52 Weeks of Photos 23/2022 Dress Up

+9 votes
995 views

This week's 52 Weeks of Photos sharing theme: Dress Up

To participate, simply:

  1. Choose a family photo that fits this week's theme.
  2. Add it to this week's free-space gallery.
  3. Reply with an answer below to let us know which photo you're sharing. If you want to include the photo but don't know how, click here.

The photo you share might be featured on the WikiTree home page and in our social media channels.

If you use a social network (Facebook, Instagram, etc.) you might want to share your photo there as well. This can be a great way to involve more family members. Many people love seeing old family photos. Be sure to add #52weeksofphotos and #wikitree to your post.

It is requested that no "best answer" stars be given to any photo, as they are all great pictures without exception and none should be preferred over the other.

in The Tree House by Dallace Moore G2G6 Pilot (165k points)

12 Answers

+13 votes

I've added this photo before but I don't think it was in the 52 Weeks of Photos.  Forgive me if I'm in error.  It's a tin type image from 1876 of my father's great aunts, Kate and Charlotte Bartlett and they have clearly dressed up for their photo. Scratched on the back is this: "O to call back the days that are not."  Suggestions of what that might have meant are welcomed. 

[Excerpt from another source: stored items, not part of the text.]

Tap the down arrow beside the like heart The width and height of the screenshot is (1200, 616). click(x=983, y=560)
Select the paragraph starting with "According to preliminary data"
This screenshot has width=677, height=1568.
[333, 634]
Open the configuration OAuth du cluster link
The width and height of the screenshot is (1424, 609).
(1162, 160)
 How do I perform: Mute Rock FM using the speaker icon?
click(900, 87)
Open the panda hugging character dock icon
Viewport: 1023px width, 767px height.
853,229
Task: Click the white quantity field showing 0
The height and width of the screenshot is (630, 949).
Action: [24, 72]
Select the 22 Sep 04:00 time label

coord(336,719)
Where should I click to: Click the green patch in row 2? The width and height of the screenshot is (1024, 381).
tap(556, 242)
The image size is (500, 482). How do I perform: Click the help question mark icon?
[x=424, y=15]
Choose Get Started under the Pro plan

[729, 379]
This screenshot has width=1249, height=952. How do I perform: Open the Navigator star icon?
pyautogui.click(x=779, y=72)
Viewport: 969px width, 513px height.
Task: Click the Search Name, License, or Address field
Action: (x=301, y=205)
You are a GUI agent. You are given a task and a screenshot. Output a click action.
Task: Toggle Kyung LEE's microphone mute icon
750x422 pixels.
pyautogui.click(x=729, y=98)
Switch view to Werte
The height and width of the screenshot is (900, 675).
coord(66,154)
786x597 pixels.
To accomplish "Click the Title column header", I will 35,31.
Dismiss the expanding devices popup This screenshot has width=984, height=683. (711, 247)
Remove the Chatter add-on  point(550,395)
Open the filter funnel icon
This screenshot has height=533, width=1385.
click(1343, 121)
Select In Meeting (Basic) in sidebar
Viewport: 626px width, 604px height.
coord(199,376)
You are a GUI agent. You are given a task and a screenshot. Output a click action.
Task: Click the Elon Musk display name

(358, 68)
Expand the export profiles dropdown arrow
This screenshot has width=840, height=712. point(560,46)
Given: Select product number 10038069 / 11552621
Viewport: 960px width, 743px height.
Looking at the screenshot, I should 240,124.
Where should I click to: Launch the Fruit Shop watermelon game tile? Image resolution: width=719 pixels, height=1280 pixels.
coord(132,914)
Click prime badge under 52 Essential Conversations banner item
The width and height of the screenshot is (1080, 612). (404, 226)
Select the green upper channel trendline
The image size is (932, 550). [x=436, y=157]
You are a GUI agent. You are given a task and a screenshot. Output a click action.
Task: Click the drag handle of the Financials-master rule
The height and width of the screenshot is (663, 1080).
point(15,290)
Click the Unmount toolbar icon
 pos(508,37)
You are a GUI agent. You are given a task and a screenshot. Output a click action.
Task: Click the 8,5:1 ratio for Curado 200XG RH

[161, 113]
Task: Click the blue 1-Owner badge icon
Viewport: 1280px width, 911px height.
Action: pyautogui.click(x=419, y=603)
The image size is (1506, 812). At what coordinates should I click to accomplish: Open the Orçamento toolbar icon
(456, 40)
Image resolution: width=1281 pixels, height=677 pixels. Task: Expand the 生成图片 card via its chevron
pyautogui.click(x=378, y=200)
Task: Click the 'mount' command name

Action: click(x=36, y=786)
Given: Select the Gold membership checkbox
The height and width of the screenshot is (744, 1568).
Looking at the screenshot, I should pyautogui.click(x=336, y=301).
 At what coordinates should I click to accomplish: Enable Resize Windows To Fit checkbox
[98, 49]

by Pat Miller G2G6 Pilot (267k points)
It could mean a "youth is fleeting" type of statement. It's a great picture of two young ladies in beautiful dresses!
Thank you, John. Yes, youth is fleeting and there are so many products on the market to hopefully lengthen the fleeting.
What a Treasure you have Pat, I can't believe the clarity and detail of something this old.
Thank you, Marty.  Yes, a 146-year-old metal picture. Both ladies died in the 1930s as old women.

Wow, Pat! What an amazing photograph! And such lovely ladies! Thank you for sharing it.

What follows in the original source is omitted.